A basic principle in biomechanics is that force production is a product of joint summation. Using the scapulae retractors to initiate the movement produces more force, which translates in better rate of force development.
3. Concentrate on moving the elbows back and down.
Most trainees overemphasize pulling with the elbow flexors to initiate the chin-up. Once you have retracted the scapulae (as mentioned in #2), concentrate on elbowing the gut of someone who is standing behind you. That action will activate the latissimus dorsi and the teres major, which are powerful shoulder extensors.

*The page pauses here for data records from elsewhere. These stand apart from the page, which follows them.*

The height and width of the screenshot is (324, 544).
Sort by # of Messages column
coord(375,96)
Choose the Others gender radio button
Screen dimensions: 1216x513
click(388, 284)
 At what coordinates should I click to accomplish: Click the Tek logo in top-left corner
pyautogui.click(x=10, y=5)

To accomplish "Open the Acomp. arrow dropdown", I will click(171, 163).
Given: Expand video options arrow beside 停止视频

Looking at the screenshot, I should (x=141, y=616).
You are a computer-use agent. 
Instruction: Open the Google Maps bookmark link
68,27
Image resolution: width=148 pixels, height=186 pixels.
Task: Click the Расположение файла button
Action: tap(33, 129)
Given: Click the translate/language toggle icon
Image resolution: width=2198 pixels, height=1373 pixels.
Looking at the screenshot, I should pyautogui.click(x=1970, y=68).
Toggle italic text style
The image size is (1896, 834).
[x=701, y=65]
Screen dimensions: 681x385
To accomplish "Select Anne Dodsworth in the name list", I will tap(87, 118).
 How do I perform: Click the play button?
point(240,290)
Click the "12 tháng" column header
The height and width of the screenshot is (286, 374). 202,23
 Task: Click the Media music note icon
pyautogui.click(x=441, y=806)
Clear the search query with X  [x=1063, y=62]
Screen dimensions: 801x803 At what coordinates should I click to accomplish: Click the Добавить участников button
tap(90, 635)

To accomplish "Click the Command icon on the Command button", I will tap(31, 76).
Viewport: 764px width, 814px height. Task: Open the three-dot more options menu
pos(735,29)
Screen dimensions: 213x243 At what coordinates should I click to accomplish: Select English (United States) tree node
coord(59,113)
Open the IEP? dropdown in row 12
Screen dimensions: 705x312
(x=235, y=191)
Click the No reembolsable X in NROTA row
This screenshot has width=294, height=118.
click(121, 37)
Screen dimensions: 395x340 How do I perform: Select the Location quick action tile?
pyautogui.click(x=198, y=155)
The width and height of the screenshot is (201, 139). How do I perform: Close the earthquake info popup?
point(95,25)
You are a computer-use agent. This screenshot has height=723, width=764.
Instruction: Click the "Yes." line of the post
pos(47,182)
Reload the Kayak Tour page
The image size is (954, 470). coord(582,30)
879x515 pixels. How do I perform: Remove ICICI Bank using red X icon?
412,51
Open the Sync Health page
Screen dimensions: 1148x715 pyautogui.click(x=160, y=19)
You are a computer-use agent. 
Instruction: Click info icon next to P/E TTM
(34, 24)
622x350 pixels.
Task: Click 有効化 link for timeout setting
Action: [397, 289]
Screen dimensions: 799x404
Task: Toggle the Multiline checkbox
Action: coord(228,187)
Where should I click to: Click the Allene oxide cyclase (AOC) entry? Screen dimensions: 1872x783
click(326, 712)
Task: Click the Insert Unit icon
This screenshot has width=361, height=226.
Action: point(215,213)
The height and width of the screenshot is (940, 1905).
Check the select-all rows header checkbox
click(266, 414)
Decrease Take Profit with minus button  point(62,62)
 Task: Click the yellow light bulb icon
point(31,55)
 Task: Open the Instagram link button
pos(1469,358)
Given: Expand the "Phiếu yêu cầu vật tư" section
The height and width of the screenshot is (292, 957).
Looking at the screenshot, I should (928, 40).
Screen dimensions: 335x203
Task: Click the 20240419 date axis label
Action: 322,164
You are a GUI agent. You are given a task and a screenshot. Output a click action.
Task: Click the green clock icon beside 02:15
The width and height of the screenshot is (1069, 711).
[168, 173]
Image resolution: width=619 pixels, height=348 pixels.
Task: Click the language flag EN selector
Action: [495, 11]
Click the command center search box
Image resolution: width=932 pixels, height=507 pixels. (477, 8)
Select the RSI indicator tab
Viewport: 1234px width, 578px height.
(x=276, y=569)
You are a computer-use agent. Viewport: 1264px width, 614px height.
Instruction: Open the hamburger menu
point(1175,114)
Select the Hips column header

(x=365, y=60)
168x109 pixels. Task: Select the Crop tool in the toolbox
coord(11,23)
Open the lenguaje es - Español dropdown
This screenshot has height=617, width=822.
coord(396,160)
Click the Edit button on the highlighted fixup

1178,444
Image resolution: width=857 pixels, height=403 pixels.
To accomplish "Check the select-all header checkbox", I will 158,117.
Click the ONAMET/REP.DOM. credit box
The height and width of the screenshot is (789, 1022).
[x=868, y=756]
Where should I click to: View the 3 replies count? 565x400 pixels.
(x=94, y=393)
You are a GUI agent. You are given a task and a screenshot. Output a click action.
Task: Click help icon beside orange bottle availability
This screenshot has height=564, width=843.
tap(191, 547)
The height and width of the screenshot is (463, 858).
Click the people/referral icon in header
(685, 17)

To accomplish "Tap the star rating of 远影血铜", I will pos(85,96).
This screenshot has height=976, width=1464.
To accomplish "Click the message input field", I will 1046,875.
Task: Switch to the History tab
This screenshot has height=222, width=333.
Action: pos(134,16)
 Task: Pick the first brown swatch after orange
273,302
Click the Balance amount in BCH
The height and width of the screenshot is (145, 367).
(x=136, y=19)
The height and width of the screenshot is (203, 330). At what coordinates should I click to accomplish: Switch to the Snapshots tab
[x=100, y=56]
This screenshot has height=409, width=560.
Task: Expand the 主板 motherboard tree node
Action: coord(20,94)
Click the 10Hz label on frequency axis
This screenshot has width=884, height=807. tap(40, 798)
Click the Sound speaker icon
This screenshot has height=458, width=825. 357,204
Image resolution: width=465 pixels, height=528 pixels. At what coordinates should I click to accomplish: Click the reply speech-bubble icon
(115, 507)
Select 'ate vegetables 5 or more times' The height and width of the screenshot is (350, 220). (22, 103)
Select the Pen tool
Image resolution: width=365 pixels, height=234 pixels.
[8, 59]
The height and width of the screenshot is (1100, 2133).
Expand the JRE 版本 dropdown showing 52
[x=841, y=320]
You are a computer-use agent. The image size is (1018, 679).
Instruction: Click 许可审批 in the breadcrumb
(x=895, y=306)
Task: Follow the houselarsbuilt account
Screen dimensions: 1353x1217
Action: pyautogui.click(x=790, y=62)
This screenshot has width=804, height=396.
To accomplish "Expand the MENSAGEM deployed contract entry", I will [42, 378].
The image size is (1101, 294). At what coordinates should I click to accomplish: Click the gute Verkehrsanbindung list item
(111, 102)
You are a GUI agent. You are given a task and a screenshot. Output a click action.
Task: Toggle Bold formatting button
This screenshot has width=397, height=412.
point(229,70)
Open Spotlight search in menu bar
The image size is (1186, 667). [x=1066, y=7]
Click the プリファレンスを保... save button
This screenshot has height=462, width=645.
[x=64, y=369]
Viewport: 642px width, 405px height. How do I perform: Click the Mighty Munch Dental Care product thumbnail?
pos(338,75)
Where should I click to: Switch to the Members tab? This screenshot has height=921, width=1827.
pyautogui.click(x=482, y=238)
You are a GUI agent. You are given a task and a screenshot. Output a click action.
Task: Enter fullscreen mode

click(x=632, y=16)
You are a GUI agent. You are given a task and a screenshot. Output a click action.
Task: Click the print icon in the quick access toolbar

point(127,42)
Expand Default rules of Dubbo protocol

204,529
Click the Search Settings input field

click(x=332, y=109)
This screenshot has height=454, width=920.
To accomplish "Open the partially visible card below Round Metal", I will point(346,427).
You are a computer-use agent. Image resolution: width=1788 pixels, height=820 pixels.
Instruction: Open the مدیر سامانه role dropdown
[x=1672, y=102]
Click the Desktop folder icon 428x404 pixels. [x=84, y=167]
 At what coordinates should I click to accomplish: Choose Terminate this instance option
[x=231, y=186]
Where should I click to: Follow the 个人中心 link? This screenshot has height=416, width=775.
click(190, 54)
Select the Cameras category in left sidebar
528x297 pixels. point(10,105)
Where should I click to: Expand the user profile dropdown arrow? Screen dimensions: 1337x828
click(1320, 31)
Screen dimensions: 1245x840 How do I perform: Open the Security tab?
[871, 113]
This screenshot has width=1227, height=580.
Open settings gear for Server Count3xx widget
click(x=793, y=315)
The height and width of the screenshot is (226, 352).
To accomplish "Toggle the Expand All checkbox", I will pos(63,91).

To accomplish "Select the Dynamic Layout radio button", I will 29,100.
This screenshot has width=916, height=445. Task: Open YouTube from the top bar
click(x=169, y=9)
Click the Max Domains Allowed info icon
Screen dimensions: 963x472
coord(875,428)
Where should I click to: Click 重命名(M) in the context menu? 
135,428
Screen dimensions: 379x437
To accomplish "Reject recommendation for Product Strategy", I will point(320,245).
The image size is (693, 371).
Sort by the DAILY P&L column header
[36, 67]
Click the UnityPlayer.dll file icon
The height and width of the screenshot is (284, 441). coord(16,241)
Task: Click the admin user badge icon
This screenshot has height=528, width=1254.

4. Vary the grip orientation and width.
Not only will varying the grip keep your training from becoming monotonous, it also will accelerate gains. When you change the grip width and/or its orientation, you will draw from a different motor-unit pool. Changing from pronated to neutral to supinated effects the percentage of recruitment from the various elbow flexors. As a rule of thumb, when pressed for time, I prefer the athletes to use the thick grip versions, as they tend to accelerate gains, and have a greater transfer to sport tasks.Changing the grip orientation also effects the percentage of contribution from the scapulae muscles and the shoulder extensors.
5. Fully stretch eccentrically the elbow flexors and scapulae retractors.
A common mistake made by incompetent trainers is instructing their clients not to fully extend their elbows in the eccentric portion and not to fully lower the scapulae. Having poor range of motion eventually also leads to soft tissue problems. Yes, you do perform more reps with that reduced range technique, but they are still partial reps. Remember this: Strength is gained in the range that is trained! A good tip to make sure they go low enough, is that I tell the athletes to pretend to touch the floor with their toes at the bottom of the eccentric range.
6. Perform slow eccentrics.
In my experience, doing slow eccentrics is the best loading parameter for people who perform poorly at chin-ups. I shoot for 30 seconds of lowering on the last rep of every set. That brings record chinning strength in no time. Make sure that the pace is even. So for example, if you are at a 20 seconds level, the elbows should be at mid flexion by second number 10.
7. Recognize that volume is key.
You need a minimum of 30 reps per workout to make continual improvements in chin-ups. If you need to perform 10 sets to get those total reps, so be it.
8. Improve curling strength.
Doing chin-ups should improve curling strength, but the reverse is also true, particularly for female trainees. Choose a curling grip that mimics the grip you are using in your chin-ups and pull-ups. For example, hammer curls will improve your neutral-grip pull-ups.
9. Improve gripping strength.
Never use straps! Isometric holds for eight seconds using various gripping devices will prevent your grip from being the limiting factor in your chin-up progress.
10. The chin must clear the bar.
The only way your scapulae retractors will ever get strong is by making sure that your chin goes above the bar. If you need a spot in the early stages of your training to complete the range, that doesn’t make you a bad person – just keep working hard and you’ll get there. Make sure that the person spotting you gives you just enough help to get your to clear the bar.
11. Use tree-climbing belts when using additional loads.
With a tree-climbing belt the weight is equally distributed, and it’s much sturdier than a dipping belt. As for added load to the pull-up, anyone who can do three dead-hang pull-ups with an additional load equivalent to 66 percent of their bodyweight is pretty damn impressive in my book.
12. Become as lean as you can:
Doing chin-ups with extra bodyfat is like doing chin-ups with a back pack.
We have touched on this subject previously but with the other movement...pull-ups..., click here to see how quickly you can improve them! So by following the guidance of experts you can see how important they are to many aspects of your training life, but also by keeping your back strong, you will also keep a posture that will delay the onset of the "bad back" in later life, especially important for all you desk jockey's out there like us....Right. I'm off to do some chins....Mmmmmm 30 reps minimum!